Attorney General Merrick Garland on Tuesday asked a House subcommittee for an increase of $85 million to bolster the Justice Department and FBI’s efforts in probing domestic terrorism cases.

“[O]ur budget supports my commitment to protecting our national security, including addressing both international and domestic terrorism while respecting civil liberties. It includes increases of $45 million for the FBI domestic terrorism investigations and $40 million for the U.S. attorneys to manage increasing domestic terrorism caseloads,” Garland told the House Appropriations subcommittee during a hearing on the Fiscal Year 2022 Budget Request for the DOJ.

Garland at his confirmation hearing said his first priority would be to investigate the events on Jan. 6 at the U.S. Capitol, where rioters broke into the House and interrupted the chamber’s count of the 2020 Electoral College votes.

Democrats have tried to label the protestors at the Capitol as domestic terrorists, domestic violent extremists, and white supremacists.

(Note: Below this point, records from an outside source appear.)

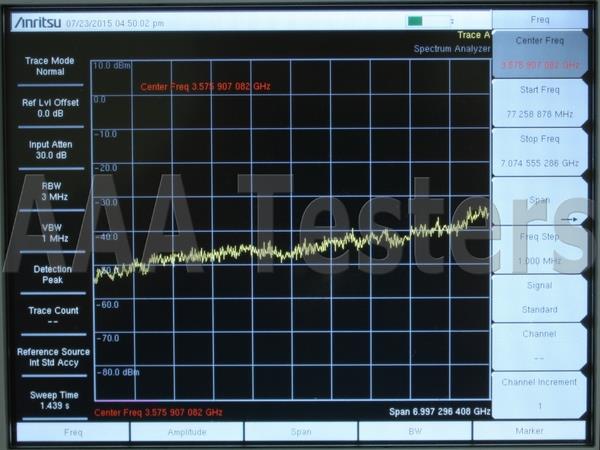Open the Start Freq softkey

pyautogui.click(x=540, y=102)
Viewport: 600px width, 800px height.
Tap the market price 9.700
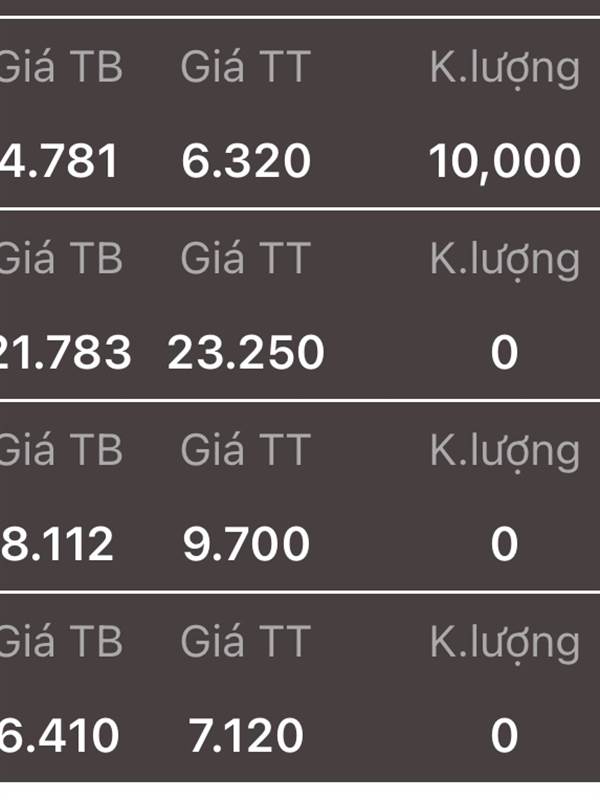click(246, 544)
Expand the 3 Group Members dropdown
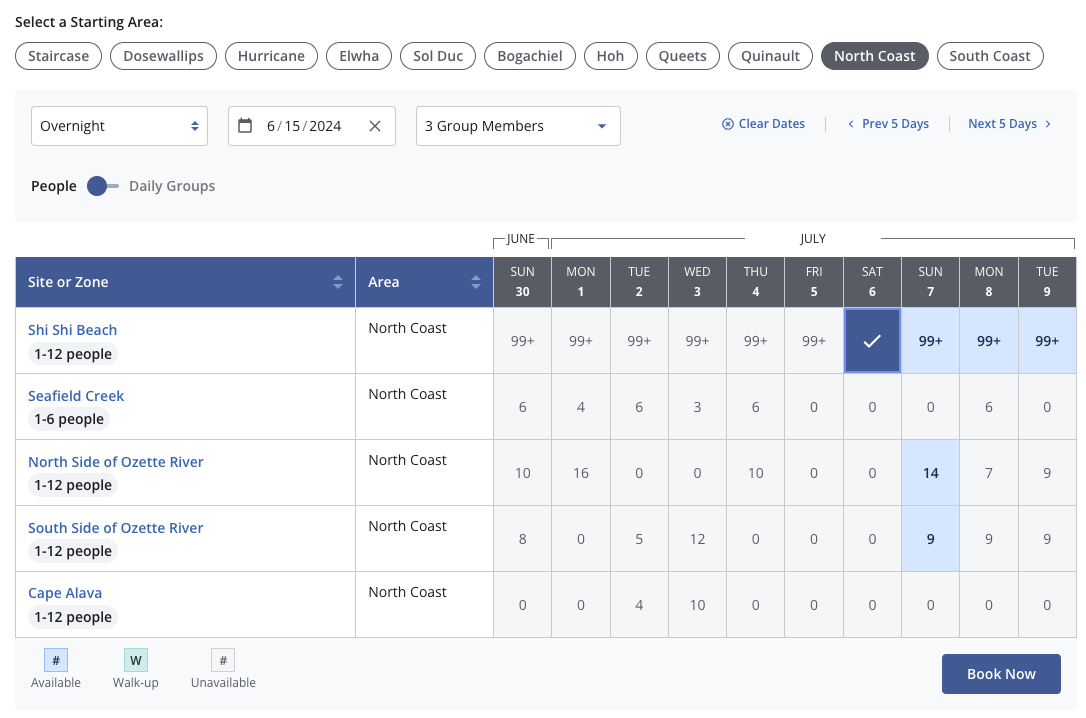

“[M]y oath is to protect the Constitution and Americans from all enemies, both foreign and domestic,” Garland said at the hearing.

“And so both forms of terrorism are extraordinary concern to me. We never want to take our eyes off of what happened on 9/11 and that the risks that the country continues to face from foreign terrorist attacks on the homeland. Likewise, we have a growing fear of domestic violent extremism and domestic terrorism and both of those keep me up at night…virtually every morning, I get a briefing from the FBI in one of the other or both areas.”

Garland also told the committee that the DOJ budget request includes an increase in funding for the civil rights division, the community relations service, programs supporting “community-oriented policing and addressing systemic inequities,” combatting gun violence and improving background checks, and for immigration courts and judges, among other programs.